BE SURE TO PROTECT YOURSELF IF YOU ARE LIVING TOGETHER AND NOT IN A CIVIL UNION OR MARRIAGE

In the case of In re Marriage of Allen, 2016 IL App (1st) 151620, Husband and Wife had been married for less than 7 months when they each filed cross petitions for Divorce against each other.  Wife later wanted to add to her Petition the additional information that they had cohabited 13 years prior to the marriage. Wife wanted the Court to award her property that had been accumulated during those 13 years under a common law theory. She argued that the cohabitation was similar to a marriage, including her pre-marital “wife-like” support of Husband during some of the years he was building a lucrative career and accumulating substantial assets. The Court denied her motion to add this period of time and common law claim and granted the divorce.  Wife’s property share and maintenance were based on the 7 months of marriage.  Wife appealed the denial of her common law claim.

A little background: Days before the Allen’s trial, the Illinois Appellate Court had issued its decision in Blumenthal v. Brewer, 2014 IL App (1st) 132250, 24 N.E.3d 168, recognizing the right of a woman in a same-sex relationship to bring common law claims to distribute property she had jointly accumulated with her partner while cohabitating for 26 years during the period when Illinois treated same-sex relationships as illicit and did not recognize same-sex marriages. Wife relied on this case and on the case of Hewitt v Hewitt (77 Ill. 2d 49, 394 N.E.2d 1204), which concerned an unmarried, opposite-sex couple who had a family-like relationship for 15 years, during which there was no legal impediment to prevent the man and woman from marrying.

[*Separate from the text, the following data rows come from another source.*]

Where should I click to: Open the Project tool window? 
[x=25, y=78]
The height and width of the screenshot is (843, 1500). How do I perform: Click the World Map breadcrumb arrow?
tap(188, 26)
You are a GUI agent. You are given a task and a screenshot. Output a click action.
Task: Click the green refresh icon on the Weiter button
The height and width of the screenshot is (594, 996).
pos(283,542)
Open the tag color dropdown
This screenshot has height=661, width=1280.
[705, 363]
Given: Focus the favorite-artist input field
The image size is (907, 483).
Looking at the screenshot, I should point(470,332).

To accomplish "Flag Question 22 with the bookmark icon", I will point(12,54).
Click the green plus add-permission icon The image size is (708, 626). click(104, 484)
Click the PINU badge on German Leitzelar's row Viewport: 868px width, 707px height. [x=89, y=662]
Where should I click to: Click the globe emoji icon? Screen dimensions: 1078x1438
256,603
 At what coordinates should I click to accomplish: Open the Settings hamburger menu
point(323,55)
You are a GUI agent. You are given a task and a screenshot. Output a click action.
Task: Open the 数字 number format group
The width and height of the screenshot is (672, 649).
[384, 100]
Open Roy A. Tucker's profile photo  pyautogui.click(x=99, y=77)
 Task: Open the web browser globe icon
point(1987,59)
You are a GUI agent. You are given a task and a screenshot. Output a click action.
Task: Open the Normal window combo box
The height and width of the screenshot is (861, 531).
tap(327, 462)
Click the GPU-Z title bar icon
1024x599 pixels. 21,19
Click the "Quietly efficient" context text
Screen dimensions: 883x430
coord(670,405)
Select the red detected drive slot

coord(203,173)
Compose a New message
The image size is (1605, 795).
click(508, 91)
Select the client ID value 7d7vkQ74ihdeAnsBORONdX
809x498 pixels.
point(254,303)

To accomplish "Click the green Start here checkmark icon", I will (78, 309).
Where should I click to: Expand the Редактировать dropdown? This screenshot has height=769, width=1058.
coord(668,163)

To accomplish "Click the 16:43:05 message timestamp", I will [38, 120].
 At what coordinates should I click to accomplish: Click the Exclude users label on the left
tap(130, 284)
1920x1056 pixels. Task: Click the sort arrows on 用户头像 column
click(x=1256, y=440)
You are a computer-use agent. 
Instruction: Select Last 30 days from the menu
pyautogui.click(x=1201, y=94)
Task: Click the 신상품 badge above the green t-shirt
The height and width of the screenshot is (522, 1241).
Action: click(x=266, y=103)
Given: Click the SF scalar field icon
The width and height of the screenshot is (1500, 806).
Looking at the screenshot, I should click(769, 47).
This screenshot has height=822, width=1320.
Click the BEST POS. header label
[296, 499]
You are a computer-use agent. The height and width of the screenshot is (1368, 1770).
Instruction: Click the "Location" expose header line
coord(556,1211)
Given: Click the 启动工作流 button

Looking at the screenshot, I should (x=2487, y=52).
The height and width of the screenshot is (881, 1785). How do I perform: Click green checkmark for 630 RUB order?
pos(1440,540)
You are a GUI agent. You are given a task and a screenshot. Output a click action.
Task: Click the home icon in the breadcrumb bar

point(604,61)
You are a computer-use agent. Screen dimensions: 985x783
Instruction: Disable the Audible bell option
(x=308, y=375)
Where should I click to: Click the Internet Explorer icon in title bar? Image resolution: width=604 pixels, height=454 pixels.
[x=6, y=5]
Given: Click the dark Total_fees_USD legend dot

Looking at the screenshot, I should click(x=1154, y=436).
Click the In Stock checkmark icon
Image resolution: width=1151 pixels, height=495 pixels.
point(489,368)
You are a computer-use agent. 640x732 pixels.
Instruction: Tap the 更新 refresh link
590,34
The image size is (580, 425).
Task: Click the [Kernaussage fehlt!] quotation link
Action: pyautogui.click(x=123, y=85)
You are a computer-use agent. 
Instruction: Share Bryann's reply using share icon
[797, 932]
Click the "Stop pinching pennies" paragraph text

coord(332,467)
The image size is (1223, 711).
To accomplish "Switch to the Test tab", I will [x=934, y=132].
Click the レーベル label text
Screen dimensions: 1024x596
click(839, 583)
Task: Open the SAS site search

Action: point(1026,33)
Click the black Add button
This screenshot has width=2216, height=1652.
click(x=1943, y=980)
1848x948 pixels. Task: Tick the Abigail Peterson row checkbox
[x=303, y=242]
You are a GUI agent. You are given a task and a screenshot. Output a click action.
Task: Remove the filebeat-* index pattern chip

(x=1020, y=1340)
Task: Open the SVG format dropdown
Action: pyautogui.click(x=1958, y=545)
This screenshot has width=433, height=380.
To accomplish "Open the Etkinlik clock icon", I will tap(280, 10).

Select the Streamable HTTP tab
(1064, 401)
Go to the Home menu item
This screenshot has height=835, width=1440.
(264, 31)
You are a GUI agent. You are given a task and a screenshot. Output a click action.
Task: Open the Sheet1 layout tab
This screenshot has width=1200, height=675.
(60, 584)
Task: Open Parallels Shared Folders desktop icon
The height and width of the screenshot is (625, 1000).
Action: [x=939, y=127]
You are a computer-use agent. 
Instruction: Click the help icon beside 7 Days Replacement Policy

Wife asked to postpone the trial and reopen discovery into Husband’s assets as far back as the start of the couple’s relationship in 1999 to cover the period when Husband first began leasing and franchising McDonald’s restaurants. Wife also asked to be awarded $30,000 from Husband with which to retain a financial expert who would analyze and testify to the increase in Husband’s assets during the parties’ unmarried years together, and to be awarded $50,000 in attorney fees from Husband so that her divorce attorney could pursue discovery and prepare the appropriate claim(s).

The Court again refused to allow any argument from Wife either related to the Hewitt or the Blumenthal cases. The court found that the judiciary should not recognize mutual property rights between unmarried couples for a number of reasons.  The Illinois Marriage and Dissolution of Marriage Act expressly prohibited the recognition of common law marriage.  Also, the legislature provided that an unmarried person may acquire the rights of a legal spouse only if he or she goes through a marriage ceremony and cohabits with another in the good-faith belief that he or she is validly married.

The Court did not extend its holding in Blumenthal to married couples of the opposite sex. It should be noted that since this decision was rendered, the Illinois Supreme Court has overruled the First District Blumenthal ruling, which can be found at Blumenthal v. Brewer, 2016 IL 118781.

Common law claims for property division do not exist for either same sex or opposite sex couples.